### [What this task involves]
Please print each entry below exactly as it reads.

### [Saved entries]
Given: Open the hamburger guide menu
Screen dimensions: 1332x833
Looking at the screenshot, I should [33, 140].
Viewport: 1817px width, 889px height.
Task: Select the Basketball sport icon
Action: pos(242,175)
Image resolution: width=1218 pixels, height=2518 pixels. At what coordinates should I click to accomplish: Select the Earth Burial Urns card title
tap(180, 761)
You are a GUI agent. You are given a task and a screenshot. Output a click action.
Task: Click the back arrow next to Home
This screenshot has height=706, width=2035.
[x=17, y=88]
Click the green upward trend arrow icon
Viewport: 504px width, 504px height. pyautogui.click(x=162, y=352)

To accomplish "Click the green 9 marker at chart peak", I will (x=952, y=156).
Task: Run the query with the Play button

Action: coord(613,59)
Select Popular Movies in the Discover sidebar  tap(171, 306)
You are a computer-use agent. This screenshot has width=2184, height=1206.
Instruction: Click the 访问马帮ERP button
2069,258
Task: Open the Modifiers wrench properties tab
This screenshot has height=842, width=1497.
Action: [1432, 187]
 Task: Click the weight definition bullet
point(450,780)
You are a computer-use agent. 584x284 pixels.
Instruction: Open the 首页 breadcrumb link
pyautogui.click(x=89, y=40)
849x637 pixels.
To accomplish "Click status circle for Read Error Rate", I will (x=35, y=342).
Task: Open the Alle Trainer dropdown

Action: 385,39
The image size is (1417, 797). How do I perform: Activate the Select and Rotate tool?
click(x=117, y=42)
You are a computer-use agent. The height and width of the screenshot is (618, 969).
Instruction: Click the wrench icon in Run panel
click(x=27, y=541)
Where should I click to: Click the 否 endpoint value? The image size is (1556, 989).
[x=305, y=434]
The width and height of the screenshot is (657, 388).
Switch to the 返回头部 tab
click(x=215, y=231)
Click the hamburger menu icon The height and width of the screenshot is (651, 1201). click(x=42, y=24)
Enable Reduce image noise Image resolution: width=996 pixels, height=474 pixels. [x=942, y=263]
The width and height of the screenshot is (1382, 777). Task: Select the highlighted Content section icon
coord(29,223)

### [Solution to this exercise]
Given: Open the hamburger guide menu
Screen dimensions: 1332x833
Looking at the screenshot, I should [33, 140].
Viewport: 1817px width, 889px height.
Task: Select the Basketball sport icon
Action: pos(242,175)
Image resolution: width=1218 pixels, height=2518 pixels. At what coordinates should I click to accomplish: Select the Earth Burial Urns card title
tap(180, 761)
You are a GUI agent. You are given a task and a screenshot. Output a click action.
Task: Click the back arrow next to Home
This screenshot has height=706, width=2035.
[x=17, y=88]
Click the green upward trend arrow icon
Viewport: 504px width, 504px height. pyautogui.click(x=162, y=352)

To accomplish "Click the green 9 marker at chart peak", I will (x=952, y=156).
Task: Run the query with the Play button

Action: coord(613,59)
Select Popular Movies in the Discover sidebar  tap(171, 306)
You are a computer-use agent. This screenshot has width=2184, height=1206.
Instruction: Click the 访问马帮ERP button
2069,258
Task: Open the Modifiers wrench properties tab
This screenshot has height=842, width=1497.
Action: [1432, 187]
 Task: Click the weight definition bullet
point(450,780)
You are a computer-use agent. 584x284 pixels.
Instruction: Open the 首页 breadcrumb link
pyautogui.click(x=89, y=40)
849x637 pixels.
To accomplish "Click status circle for Read Error Rate", I will (x=35, y=342).
Task: Open the Alle Trainer dropdown

Action: 385,39
The image size is (1417, 797). How do I perform: Activate the Select and Rotate tool?
click(x=117, y=42)
You are a computer-use agent. The height and width of the screenshot is (618, 969).
Instruction: Click the wrench icon in Run panel
click(x=27, y=541)
Where should I click to: Click the 否 endpoint value? The image size is (1556, 989).
[x=305, y=434]
The width and height of the screenshot is (657, 388).
Switch to the 返回头部 tab
click(x=215, y=231)
Click the hamburger menu icon The height and width of the screenshot is (651, 1201). click(x=42, y=24)
Enable Reduce image noise Image resolution: width=996 pixels, height=474 pixels. [x=942, y=263]
The width and height of the screenshot is (1382, 777). Task: Select the highlighted Content section icon
coord(29,223)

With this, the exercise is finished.